DATA IN THIS EXERCISE:
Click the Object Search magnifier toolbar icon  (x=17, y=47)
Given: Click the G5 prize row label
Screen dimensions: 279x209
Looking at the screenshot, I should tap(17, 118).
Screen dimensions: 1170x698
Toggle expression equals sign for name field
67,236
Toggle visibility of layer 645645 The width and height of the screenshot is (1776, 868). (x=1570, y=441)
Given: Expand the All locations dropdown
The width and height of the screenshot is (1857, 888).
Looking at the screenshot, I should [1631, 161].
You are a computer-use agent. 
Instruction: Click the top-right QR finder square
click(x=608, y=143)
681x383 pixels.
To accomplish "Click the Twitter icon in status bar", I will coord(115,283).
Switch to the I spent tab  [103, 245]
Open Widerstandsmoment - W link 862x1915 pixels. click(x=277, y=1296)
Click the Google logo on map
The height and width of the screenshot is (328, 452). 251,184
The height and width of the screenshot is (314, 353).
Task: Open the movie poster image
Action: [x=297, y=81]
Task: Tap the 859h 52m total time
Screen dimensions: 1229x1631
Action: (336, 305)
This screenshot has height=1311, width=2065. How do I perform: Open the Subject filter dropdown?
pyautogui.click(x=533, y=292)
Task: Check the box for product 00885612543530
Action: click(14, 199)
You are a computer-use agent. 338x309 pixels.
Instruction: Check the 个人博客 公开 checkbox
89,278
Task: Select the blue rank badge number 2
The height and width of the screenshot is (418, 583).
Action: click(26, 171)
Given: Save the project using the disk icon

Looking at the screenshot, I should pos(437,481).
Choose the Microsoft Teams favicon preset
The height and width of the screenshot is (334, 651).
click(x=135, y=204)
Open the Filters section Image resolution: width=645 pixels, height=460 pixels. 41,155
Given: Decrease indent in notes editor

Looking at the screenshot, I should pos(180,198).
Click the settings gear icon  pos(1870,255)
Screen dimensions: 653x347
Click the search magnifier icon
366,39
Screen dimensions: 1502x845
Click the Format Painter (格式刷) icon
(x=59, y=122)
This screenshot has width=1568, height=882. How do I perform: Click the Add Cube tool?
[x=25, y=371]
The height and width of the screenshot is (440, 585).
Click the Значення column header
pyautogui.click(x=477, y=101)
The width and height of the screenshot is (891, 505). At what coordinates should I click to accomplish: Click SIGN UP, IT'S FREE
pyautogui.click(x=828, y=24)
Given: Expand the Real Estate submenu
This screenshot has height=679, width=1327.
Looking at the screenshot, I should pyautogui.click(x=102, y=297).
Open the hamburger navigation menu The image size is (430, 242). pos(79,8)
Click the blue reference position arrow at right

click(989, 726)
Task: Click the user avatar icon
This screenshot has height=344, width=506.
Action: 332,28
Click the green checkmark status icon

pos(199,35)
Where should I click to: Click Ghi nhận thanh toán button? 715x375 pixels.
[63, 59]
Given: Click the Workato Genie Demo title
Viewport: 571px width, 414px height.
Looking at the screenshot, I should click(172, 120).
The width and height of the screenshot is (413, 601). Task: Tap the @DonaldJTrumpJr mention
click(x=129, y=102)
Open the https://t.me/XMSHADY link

THE PROBLEM: Can you write out everything from the row containing "The width and height of the screenshot is (413, 601)." down to the end of the rows with "mention" changed to "handle" and nothing else altered?

EXERCISE OUTPUT:
The width and height of the screenshot is (413, 601). Task: Tap the @DonaldJTrumpJr handle
click(x=129, y=102)
Open the https://t.me/XMSHADY link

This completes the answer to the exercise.